__Work item__
Among the records that follow, find the line with "Ig (13, 1268)" and the line with "O que preciso levar? (120, 1199)". Set down those lines and all lines between them exactly, without adding anything.

__Task inputs__

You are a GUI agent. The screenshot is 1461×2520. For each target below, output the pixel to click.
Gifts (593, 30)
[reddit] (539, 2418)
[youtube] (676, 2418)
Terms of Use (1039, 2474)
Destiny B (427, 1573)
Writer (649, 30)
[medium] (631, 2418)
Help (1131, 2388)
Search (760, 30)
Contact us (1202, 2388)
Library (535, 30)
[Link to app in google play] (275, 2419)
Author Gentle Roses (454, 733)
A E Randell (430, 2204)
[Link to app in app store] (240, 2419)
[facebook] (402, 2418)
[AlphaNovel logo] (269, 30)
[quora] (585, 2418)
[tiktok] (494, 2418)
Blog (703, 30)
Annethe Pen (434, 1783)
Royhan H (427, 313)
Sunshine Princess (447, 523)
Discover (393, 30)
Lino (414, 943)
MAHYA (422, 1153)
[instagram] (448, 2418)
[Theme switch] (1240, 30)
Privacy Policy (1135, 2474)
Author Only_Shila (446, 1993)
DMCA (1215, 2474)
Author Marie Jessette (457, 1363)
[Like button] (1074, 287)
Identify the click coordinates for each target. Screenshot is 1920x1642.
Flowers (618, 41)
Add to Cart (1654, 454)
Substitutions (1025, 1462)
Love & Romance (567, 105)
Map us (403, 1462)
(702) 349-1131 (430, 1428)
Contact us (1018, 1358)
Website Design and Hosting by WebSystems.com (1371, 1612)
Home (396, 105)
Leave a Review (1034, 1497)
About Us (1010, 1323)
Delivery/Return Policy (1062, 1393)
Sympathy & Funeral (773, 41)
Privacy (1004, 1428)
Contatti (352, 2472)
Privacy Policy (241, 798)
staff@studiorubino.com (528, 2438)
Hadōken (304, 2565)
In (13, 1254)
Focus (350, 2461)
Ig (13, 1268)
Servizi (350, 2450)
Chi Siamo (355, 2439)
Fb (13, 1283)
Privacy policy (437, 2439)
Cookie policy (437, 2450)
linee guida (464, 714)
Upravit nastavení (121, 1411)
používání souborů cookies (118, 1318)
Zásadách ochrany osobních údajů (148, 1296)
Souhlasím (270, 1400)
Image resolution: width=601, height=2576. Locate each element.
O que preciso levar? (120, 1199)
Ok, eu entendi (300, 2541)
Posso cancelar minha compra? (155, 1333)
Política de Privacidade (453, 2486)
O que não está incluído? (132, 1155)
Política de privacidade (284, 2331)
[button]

__Task answer__
Ig (13, 1268)
Servizi (350, 2450)
Chi Siamo (355, 2439)
Fb (13, 1283)
Privacy policy (437, 2439)
Cookie policy (437, 2450)
linee guida (464, 714)
Upravit nastavení (121, 1411)
používání souborů cookies (118, 1318)
Zásadách ochrany osobních údajů (148, 1296)
Souhlasím (270, 1400)
Image resolution: width=601, height=2576. Locate each element.
O que preciso levar? (120, 1199)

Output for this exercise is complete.